Restate the entries word for word, omitting nothing.

[Data to process Boundary: Start]

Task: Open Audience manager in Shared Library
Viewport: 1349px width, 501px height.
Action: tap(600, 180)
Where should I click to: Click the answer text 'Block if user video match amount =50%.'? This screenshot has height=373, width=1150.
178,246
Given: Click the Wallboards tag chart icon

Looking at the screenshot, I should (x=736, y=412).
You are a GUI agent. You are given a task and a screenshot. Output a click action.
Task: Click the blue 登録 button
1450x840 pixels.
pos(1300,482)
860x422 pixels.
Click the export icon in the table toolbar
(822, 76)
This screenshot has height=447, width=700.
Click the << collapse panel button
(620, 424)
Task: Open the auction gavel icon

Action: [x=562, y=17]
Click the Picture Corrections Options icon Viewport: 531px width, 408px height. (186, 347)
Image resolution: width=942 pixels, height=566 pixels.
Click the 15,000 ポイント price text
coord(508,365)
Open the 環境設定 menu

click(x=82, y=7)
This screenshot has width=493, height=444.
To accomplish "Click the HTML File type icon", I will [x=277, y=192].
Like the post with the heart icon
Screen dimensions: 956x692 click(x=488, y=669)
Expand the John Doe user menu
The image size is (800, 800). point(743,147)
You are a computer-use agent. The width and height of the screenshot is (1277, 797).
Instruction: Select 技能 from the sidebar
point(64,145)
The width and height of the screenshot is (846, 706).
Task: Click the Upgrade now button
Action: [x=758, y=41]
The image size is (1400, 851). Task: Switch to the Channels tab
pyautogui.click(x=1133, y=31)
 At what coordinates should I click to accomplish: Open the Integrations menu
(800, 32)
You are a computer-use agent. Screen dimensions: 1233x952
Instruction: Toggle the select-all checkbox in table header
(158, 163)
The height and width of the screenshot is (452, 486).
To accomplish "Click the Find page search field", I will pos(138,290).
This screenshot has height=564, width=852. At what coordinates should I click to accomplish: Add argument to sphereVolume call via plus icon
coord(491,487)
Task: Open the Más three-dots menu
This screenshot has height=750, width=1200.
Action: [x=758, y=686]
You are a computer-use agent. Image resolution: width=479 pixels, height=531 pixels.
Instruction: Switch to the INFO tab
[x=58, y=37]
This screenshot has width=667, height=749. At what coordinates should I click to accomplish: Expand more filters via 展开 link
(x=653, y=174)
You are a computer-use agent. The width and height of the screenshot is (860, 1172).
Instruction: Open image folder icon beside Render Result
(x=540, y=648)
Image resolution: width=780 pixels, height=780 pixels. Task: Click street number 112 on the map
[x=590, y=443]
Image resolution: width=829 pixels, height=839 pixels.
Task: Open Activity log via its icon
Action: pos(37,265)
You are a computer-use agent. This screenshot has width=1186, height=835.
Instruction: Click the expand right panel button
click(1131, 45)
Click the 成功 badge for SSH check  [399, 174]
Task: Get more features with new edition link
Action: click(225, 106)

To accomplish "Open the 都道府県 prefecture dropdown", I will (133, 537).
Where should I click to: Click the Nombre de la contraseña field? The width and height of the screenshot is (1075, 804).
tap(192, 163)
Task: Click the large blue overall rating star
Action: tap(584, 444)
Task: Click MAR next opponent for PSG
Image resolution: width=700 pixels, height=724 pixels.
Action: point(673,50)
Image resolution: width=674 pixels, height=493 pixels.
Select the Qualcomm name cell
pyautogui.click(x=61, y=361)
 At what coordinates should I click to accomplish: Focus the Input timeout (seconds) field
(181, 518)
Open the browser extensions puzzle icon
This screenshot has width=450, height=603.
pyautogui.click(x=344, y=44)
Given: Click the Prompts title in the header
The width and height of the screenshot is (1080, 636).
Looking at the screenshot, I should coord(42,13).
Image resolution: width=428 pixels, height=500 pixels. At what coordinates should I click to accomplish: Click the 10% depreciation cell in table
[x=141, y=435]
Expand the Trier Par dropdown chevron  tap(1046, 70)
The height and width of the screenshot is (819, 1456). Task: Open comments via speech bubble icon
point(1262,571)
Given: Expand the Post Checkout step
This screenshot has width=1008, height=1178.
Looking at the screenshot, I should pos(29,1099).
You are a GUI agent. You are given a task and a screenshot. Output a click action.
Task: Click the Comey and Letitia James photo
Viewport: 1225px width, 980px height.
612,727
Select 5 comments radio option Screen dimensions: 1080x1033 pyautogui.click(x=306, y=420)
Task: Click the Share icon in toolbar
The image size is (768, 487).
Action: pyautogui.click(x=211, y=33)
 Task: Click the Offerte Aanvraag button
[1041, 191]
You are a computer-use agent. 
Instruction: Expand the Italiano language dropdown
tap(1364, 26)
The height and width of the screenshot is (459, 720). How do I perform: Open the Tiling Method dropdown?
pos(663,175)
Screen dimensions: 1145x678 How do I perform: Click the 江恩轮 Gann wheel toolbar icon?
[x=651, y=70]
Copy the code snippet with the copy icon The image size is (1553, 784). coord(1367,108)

[Data to process Boundary: End]

> Answer box
Task: Open Audience manager in Shared Library
Viewport: 1349px width, 501px height.
Action: tap(600, 180)
Where should I click to: Click the answer text 'Block if user video match amount =50%.'? This screenshot has height=373, width=1150.
178,246
Given: Click the Wallboards tag chart icon

Looking at the screenshot, I should (x=736, y=412).
You are a GUI agent. You are given a task and a screenshot. Output a click action.
Task: Click the blue 登録 button
1450x840 pixels.
pos(1300,482)
860x422 pixels.
Click the export icon in the table toolbar
(822, 76)
This screenshot has height=447, width=700.
Click the << collapse panel button
(620, 424)
Task: Open the auction gavel icon

Action: [x=562, y=17]
Click the Picture Corrections Options icon Viewport: 531px width, 408px height. (186, 347)
Image resolution: width=942 pixels, height=566 pixels.
Click the 15,000 ポイント price text
coord(508,365)
Open the 環境設定 menu

click(x=82, y=7)
This screenshot has width=493, height=444.
To accomplish "Click the HTML File type icon", I will [x=277, y=192].
Like the post with the heart icon
Screen dimensions: 956x692 click(x=488, y=669)
Expand the John Doe user menu
The image size is (800, 800). point(743,147)
You are a computer-use agent. The width and height of the screenshot is (1277, 797).
Instruction: Select 技能 from the sidebar
point(64,145)
The width and height of the screenshot is (846, 706).
Task: Click the Upgrade now button
Action: [x=758, y=41]
The image size is (1400, 851). Task: Switch to the Channels tab
pyautogui.click(x=1133, y=31)
 At what coordinates should I click to accomplish: Open the Integrations menu
(800, 32)
You are a computer-use agent. Screen dimensions: 1233x952
Instruction: Toggle the select-all checkbox in table header
(158, 163)
The height and width of the screenshot is (452, 486).
To accomplish "Click the Find page search field", I will pos(138,290).
This screenshot has height=564, width=852. At what coordinates should I click to accomplish: Add argument to sphereVolume call via plus icon
coord(491,487)
Task: Open the Más three-dots menu
This screenshot has height=750, width=1200.
Action: [x=758, y=686]
You are a computer-use agent. Image resolution: width=479 pixels, height=531 pixels.
Instruction: Switch to the INFO tab
[x=58, y=37]
This screenshot has width=667, height=749. At what coordinates should I click to accomplish: Expand more filters via 展开 link
(x=653, y=174)
You are a computer-use agent. The width and height of the screenshot is (860, 1172).
Instruction: Open image folder icon beside Render Result
(x=540, y=648)
Image resolution: width=780 pixels, height=780 pixels. Task: Click street number 112 on the map
[x=590, y=443]
Image resolution: width=829 pixels, height=839 pixels.
Task: Open Activity log via its icon
Action: pos(37,265)
You are a computer-use agent. This screenshot has width=1186, height=835.
Instruction: Click the expand right panel button
click(1131, 45)
Click the 成功 badge for SSH check  [399, 174]
Task: Get more features with new edition link
Action: click(225, 106)

To accomplish "Open the 都道府県 prefecture dropdown", I will (133, 537).
Where should I click to: Click the Nombre de la contraseña field? The width and height of the screenshot is (1075, 804).
tap(192, 163)
Task: Click the large blue overall rating star
Action: tap(584, 444)
Task: Click MAR next opponent for PSG
Image resolution: width=700 pixels, height=724 pixels.
Action: point(673,50)
Image resolution: width=674 pixels, height=493 pixels.
Select the Qualcomm name cell
pyautogui.click(x=61, y=361)
 At what coordinates should I click to accomplish: Focus the Input timeout (seconds) field
(181, 518)
Open the browser extensions puzzle icon
This screenshot has width=450, height=603.
pyautogui.click(x=344, y=44)
Given: Click the Prompts title in the header
The width and height of the screenshot is (1080, 636).
Looking at the screenshot, I should coord(42,13).
Image resolution: width=428 pixels, height=500 pixels. At what coordinates should I click to accomplish: Click the 10% depreciation cell in table
[x=141, y=435]
Expand the Trier Par dropdown chevron  tap(1046, 70)
The height and width of the screenshot is (819, 1456). Task: Open comments via speech bubble icon
point(1262,571)
Given: Expand the Post Checkout step
This screenshot has width=1008, height=1178.
Looking at the screenshot, I should pos(29,1099).
You are a GUI agent. You are given a task and a screenshot. Output a click action.
Task: Click the Comey and Letitia James photo
Viewport: 1225px width, 980px height.
612,727
Select 5 comments radio option Screen dimensions: 1080x1033 pyautogui.click(x=306, y=420)
Task: Click the Share icon in toolbar
The image size is (768, 487).
Action: pyautogui.click(x=211, y=33)
 Task: Click the Offerte Aanvraag button
[1041, 191]
You are a computer-use agent. 
Instruction: Expand the Italiano language dropdown
tap(1364, 26)
The height and width of the screenshot is (459, 720). How do I perform: Open the Tiling Method dropdown?
pos(663,175)
Screen dimensions: 1145x678 How do I perform: Click the 江恩轮 Gann wheel toolbar icon?
[x=651, y=70]
Copy the code snippet with the copy icon The image size is (1553, 784). coord(1367,108)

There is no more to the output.